The letter, which was mailed to all 29 county sheriff offices, as well as 124 municipal police departments and Utah Highway Patrol offices, focuses on two main areas of voluntary federal-local cooperation with regards to immigration: compliance with ICE “detainers” and participation in 287(g) agreements. “Detainers” are requests by ICE for LEAs to hold already-detained people past the time they would otherwise be released, in order for ICE to investigate their immigration status.

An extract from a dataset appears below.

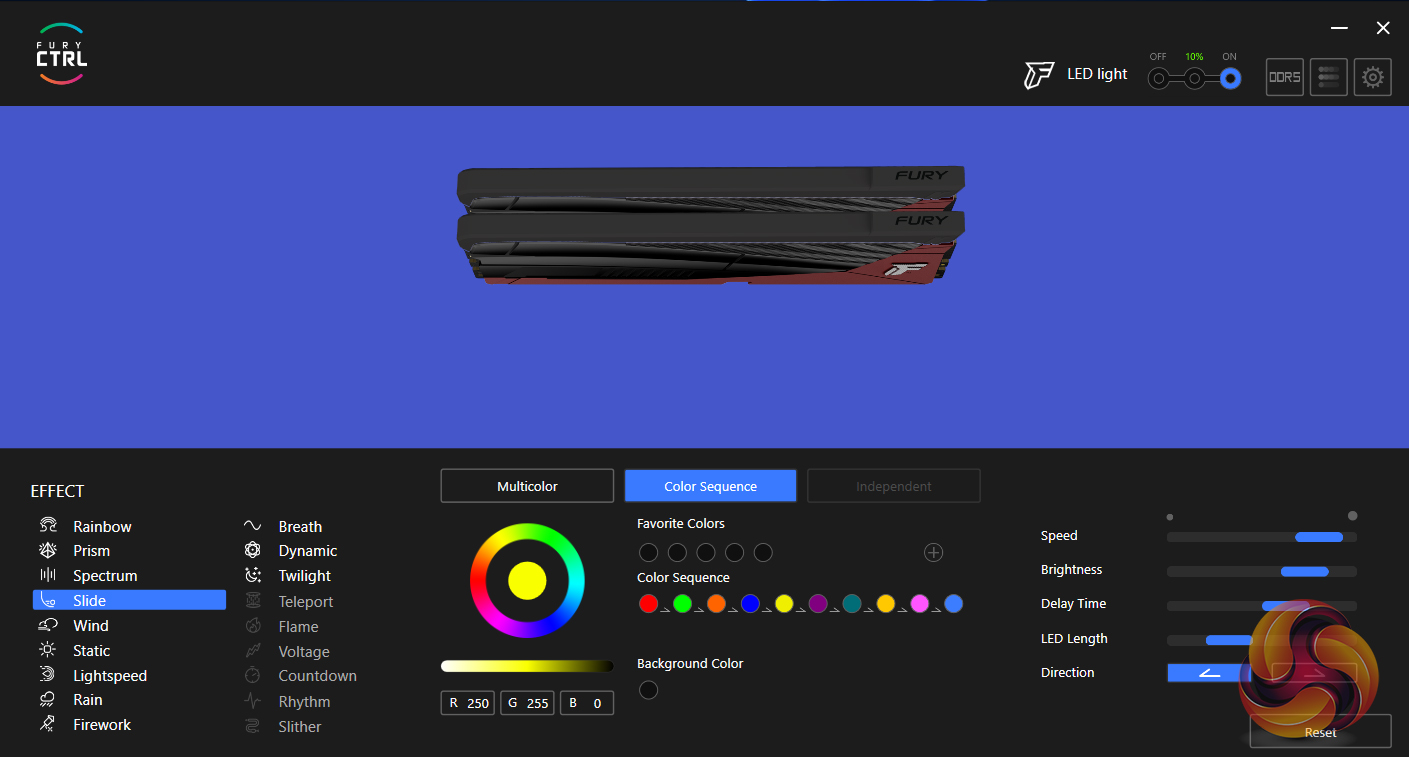Screen dimensions: 1409x757
Task: Click the Background Color swatch
Action: (648, 690)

Under 287(g) agreements, law enforcement officers are trained as immigration enforcement agents to assist ICE. The ACLU of Utah letter informs LEAs that compliance with ICE detainer requests is voluntary, not mandatory, and it is fully consistent with federal law for state and local LEAs not to enter into 287(g) agreements.
The ACLU of Utah encourages LEAs to decline to cooperate in either detainers or 287(g) agreements for several reasons: the importance of focusing on local public safety priorities; possible damage to relations between community members and law enforcement; the high (and mostly un-reimbursed) costs of participation in federal immigration activities; and legal liability borne by local law enforcement agencies when ICE gets things wrong.
The letter also asserts that the Trump Administration’s recent threats to strip federal funding from jurisdictions that decline to direct their personnel and resources toward federal immigration priorities are likely to “encounter substantial constitutional hurdles” should they be pursued.
“Utah’s law enforcement leaders have the power to make their own decisions about how to prioritize their limited time and resources to serve local goals of protecting and serving,” states Mejia. “They cannot be forced to ignore their community priorities to participate in the federal government’s newly expanded mass deportation agenda.”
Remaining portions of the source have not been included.